Lucky has not seen Knott without protruding pipe since the latter’s entry to his fourth decade, forty years previously. To accommodate said pipe’s permanence, Knott’s speech has, for the period, remained a low mutter, his lips squirming as words endeavour to liberate themselves. Knott eats rarely, but when he does slurps food mashed prior for five minutes, no more no less, chronological exactitude measured by counting one to three hundred, with a child’s silver spoon, from a shallow tin into a corner of his mouth without disturbing the slim ebony pipe stem. When Knott drinks, which is frequently, he exploits any one of the unknown number of drinking straws lodged within his towering meringue of matted grey locks, consuming liberally at his convenience. As and when Knott sleeps, which can be rarely, frequently, and at his convenience, depending upon Knott’s temperament which undulates, the intensity of his bodily itching which, when occurring, is uncompromising, and the heat of the Catalan sun which at this time of year is unrelenting, the pipe remains in situ.
‘But-’ laments Lucky, seeking his footwear.
‘But?’ Knott echoes, sucking his lit pipe.
‘Us?’ insists Lucky, sliding his left foot within a drubbed tan leather shoe, his right into a mephitic aged espadrille.
‘No longer,’ Knott imposes.
‘We’ve been together-’ tries Lucky.
‘Longer than most married couples?’ Knott offers.
‘Yes,’ gasps Lucky, clutching the tender brim of his straw hat.
‘To have and to hold?’ Knott suggests.
‘Till death do us part,’ appends Lucky.
‘How long-’ Knott begins.
‘Have we been together?’ suggests Lucky, hanging from his headwear.
‘Have I been sick of your company?’ Knott revises, which proves too much for Lucky’s hat, the crown of which splits and gathers about its owner’s throat.
‘Bugger,’ laments Lucky, rubbing his palms across his gleaming hairless pate.
‘Ruiner,’ Knott complains, as fiercely as pipe permits.
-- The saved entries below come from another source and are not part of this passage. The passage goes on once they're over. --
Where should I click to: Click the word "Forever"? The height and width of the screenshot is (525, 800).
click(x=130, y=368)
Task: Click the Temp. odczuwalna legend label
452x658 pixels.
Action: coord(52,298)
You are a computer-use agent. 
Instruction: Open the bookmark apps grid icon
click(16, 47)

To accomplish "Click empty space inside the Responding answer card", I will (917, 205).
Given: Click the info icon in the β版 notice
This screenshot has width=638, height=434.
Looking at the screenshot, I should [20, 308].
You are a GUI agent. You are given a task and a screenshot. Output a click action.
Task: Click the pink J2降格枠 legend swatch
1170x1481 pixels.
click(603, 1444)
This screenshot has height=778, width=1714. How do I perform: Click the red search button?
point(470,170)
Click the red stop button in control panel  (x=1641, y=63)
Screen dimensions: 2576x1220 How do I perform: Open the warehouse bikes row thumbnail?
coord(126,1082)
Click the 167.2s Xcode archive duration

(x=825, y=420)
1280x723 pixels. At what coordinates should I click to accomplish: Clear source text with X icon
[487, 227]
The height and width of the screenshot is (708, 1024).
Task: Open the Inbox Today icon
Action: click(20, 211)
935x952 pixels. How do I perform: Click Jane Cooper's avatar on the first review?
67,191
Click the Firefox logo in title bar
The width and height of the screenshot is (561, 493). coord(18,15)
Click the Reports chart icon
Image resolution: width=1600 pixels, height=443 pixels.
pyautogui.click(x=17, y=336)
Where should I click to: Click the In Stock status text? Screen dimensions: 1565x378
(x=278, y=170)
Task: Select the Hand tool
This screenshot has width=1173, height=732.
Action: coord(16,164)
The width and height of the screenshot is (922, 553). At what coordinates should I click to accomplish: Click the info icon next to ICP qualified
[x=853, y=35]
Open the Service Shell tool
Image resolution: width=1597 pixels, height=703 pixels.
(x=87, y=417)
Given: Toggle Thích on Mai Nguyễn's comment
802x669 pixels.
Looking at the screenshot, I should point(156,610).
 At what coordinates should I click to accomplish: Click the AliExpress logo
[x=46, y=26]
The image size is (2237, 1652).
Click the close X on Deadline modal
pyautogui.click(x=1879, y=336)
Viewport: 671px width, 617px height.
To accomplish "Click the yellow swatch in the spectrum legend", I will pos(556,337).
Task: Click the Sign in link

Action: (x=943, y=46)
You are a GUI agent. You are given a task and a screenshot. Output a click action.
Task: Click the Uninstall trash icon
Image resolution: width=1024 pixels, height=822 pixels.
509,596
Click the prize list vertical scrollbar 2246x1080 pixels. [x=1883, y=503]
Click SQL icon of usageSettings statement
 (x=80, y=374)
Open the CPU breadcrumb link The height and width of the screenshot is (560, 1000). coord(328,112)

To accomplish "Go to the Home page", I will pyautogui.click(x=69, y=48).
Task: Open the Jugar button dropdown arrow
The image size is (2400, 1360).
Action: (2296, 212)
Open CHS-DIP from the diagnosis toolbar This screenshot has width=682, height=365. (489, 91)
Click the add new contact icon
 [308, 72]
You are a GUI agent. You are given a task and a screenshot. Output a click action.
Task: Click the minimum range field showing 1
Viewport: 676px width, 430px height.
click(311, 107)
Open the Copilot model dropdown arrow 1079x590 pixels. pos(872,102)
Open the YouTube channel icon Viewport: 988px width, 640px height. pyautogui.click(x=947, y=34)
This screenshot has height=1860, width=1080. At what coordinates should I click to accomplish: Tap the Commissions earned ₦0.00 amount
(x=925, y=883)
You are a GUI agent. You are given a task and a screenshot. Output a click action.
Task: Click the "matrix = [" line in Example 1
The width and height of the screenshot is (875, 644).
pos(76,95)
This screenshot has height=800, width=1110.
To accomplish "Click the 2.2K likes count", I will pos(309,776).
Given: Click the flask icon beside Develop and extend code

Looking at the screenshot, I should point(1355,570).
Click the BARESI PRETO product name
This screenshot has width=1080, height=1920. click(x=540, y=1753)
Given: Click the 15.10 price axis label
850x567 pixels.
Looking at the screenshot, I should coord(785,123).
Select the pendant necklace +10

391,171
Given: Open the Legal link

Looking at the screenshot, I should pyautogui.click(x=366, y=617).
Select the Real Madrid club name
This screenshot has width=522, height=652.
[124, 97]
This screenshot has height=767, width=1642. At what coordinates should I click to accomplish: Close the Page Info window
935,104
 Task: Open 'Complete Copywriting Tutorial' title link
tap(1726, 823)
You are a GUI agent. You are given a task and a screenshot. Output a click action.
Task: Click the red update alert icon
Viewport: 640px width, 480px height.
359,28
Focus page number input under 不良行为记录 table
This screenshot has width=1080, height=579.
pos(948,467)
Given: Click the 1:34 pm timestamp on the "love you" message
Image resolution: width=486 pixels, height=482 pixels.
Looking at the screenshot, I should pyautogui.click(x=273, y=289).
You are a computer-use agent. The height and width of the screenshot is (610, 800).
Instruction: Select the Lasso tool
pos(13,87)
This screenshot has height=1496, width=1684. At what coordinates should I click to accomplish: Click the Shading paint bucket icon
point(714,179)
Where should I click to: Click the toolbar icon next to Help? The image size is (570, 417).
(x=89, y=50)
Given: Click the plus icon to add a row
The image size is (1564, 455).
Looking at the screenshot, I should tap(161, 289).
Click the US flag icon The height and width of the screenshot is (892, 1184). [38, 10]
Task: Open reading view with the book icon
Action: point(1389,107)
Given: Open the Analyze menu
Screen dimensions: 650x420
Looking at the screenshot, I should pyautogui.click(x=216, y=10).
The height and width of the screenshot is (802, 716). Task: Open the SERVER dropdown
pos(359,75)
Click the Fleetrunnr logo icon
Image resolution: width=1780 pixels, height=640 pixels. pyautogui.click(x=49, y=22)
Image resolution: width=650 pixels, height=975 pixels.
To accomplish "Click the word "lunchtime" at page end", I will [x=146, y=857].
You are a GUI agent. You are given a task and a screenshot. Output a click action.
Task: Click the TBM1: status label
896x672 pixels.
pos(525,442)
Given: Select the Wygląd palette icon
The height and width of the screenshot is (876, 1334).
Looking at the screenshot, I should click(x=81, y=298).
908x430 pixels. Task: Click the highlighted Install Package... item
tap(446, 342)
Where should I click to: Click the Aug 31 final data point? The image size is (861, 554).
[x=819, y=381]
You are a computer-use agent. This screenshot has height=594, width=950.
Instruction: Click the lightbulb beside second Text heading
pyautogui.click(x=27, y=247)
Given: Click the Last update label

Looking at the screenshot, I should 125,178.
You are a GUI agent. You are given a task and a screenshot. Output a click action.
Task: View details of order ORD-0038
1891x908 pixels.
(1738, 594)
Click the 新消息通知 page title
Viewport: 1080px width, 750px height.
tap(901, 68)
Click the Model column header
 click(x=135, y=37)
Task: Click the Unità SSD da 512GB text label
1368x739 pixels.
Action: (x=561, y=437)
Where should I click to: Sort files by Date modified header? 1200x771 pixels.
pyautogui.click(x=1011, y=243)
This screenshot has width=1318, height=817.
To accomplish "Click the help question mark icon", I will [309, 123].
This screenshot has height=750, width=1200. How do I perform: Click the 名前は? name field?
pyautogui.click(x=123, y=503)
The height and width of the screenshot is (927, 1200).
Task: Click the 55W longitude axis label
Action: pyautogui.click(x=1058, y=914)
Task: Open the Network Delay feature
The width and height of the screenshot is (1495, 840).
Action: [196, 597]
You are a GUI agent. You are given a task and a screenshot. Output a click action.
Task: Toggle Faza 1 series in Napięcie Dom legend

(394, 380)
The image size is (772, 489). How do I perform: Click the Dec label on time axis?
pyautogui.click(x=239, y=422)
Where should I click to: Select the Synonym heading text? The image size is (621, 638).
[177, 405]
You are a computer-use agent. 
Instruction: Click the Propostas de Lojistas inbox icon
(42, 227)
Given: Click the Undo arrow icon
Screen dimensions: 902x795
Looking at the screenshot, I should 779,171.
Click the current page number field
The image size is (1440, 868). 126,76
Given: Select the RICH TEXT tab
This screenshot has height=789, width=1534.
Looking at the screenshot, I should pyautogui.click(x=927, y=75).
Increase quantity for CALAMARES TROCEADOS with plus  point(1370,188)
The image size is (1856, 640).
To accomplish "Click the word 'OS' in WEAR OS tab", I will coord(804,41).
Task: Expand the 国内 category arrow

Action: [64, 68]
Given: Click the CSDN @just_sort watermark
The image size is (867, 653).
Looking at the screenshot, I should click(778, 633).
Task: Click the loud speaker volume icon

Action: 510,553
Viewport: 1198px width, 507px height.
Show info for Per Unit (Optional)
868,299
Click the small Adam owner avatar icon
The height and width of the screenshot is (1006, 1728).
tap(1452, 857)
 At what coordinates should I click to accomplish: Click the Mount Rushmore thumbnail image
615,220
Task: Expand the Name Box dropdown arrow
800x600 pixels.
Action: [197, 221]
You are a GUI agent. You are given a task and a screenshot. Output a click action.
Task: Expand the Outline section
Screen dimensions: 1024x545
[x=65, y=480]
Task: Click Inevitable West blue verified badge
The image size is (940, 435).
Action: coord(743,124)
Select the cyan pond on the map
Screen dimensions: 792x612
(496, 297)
‘You aren’t a lone victim,’ insists Lucky, struggling to emancipate his throat from the hat’s grasp.
‘The others?’ Knott demands, thrusting hands east and west. ‘They cast no bruise upon the earth.’
‘Unlike your fists,’ sighs Lucky, resigning himself to a throttling.
‘What?’ Knott flares, likely investing as much passion known in the word since being first recorded in the early fourteenth century.
‘If I could wish,’ soothes Lucky.
‘For what?’ Knott challenges.
‘Then,’ admits Lucky, fingering his scalp.
‘When?’
‘We were young.’
‘When we had airs?’ Knott enquires.
‘Some,’ Lucky, mishearing, concurs, caressing a phantom headful.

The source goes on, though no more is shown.